START Record extracts

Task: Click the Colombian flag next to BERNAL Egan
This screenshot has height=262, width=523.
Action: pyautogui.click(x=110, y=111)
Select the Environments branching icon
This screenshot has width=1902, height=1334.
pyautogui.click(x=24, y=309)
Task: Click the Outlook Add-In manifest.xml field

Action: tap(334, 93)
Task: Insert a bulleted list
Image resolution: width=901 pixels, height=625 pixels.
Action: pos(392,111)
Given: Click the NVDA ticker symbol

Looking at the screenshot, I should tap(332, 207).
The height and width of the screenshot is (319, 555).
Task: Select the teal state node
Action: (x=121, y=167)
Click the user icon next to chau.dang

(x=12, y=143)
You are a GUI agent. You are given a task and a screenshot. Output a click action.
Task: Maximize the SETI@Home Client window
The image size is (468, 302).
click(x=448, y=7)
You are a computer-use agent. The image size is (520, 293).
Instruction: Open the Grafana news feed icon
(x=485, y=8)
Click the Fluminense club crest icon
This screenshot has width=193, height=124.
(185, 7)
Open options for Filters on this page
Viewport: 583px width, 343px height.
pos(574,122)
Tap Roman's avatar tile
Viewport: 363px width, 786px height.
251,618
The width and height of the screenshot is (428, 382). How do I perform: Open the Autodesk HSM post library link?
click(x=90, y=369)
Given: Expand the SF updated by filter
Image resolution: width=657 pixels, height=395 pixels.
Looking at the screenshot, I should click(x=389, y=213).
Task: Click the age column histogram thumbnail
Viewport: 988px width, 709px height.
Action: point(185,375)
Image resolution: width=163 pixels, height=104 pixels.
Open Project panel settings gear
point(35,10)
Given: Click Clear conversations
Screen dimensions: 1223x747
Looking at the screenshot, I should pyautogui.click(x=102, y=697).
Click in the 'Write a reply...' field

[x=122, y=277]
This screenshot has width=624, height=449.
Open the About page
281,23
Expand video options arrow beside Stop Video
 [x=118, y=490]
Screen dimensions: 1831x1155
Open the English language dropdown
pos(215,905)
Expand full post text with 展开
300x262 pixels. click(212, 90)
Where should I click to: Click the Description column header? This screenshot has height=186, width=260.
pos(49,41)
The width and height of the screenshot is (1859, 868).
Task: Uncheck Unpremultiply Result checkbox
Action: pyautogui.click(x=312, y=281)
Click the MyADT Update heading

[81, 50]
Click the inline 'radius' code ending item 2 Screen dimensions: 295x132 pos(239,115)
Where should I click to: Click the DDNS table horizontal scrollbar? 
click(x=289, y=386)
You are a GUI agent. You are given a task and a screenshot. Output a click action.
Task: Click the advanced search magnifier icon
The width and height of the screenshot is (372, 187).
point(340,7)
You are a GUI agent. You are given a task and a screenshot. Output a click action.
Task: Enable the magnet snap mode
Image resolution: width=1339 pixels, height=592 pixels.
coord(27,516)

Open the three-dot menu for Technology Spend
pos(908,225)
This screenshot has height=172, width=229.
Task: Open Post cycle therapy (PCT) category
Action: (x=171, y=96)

END Record extracts

→ Requirement
Reproduce, please, every line of the records above without alteration.

→ Problem solution
Task: Click the Colombian flag next to BERNAL Egan
This screenshot has height=262, width=523.
Action: pyautogui.click(x=110, y=111)
Select the Environments branching icon
This screenshot has width=1902, height=1334.
pyautogui.click(x=24, y=309)
Task: Click the Outlook Add-In manifest.xml field

Action: tap(334, 93)
Task: Insert a bulleted list
Image resolution: width=901 pixels, height=625 pixels.
Action: pos(392,111)
Given: Click the NVDA ticker symbol

Looking at the screenshot, I should tap(332, 207).
The height and width of the screenshot is (319, 555).
Task: Select the teal state node
Action: (x=121, y=167)
Click the user icon next to chau.dang

(x=12, y=143)
You are a GUI agent. You are given a task and a screenshot. Output a click action.
Task: Maximize the SETI@Home Client window
The image size is (468, 302).
click(x=448, y=7)
You are a computer-use agent. The image size is (520, 293).
Instruction: Open the Grafana news feed icon
(x=485, y=8)
Click the Fluminense club crest icon
This screenshot has width=193, height=124.
(185, 7)
Open options for Filters on this page
Viewport: 583px width, 343px height.
pos(574,122)
Tap Roman's avatar tile
Viewport: 363px width, 786px height.
251,618
The width and height of the screenshot is (428, 382). How do I perform: Open the Autodesk HSM post library link?
click(x=90, y=369)
Given: Expand the SF updated by filter
Image resolution: width=657 pixels, height=395 pixels.
Looking at the screenshot, I should click(x=389, y=213).
Task: Click the age column histogram thumbnail
Viewport: 988px width, 709px height.
Action: point(185,375)
Image resolution: width=163 pixels, height=104 pixels.
Open Project panel settings gear
point(35,10)
Given: Click Clear conversations
Screen dimensions: 1223x747
Looking at the screenshot, I should pyautogui.click(x=102, y=697).
Click in the 'Write a reply...' field

[x=122, y=277]
This screenshot has width=624, height=449.
Open the About page
281,23
Expand video options arrow beside Stop Video
 [x=118, y=490]
Screen dimensions: 1831x1155
Open the English language dropdown
pos(215,905)
Expand full post text with 展开
300x262 pixels. click(212, 90)
Where should I click to: Click the Description column header? This screenshot has height=186, width=260.
pos(49,41)
The width and height of the screenshot is (1859, 868).
Task: Uncheck Unpremultiply Result checkbox
Action: pyautogui.click(x=312, y=281)
Click the MyADT Update heading

[81, 50]
Click the inline 'radius' code ending item 2 Screen dimensions: 295x132 pos(239,115)
Where should I click to: Click the DDNS table horizontal scrollbar? 
click(x=289, y=386)
You are a GUI agent. You are given a task and a screenshot. Output a click action.
Task: Click the advanced search magnifier icon
The width and height of the screenshot is (372, 187).
point(340,7)
You are a GUI agent. You are given a task and a screenshot. Output a click action.
Task: Enable the magnet snap mode
Image resolution: width=1339 pixels, height=592 pixels.
coord(27,516)

Open the three-dot menu for Technology Spend
pos(908,225)
This screenshot has height=172, width=229.
Task: Open Post cycle therapy (PCT) category
Action: (x=171, y=96)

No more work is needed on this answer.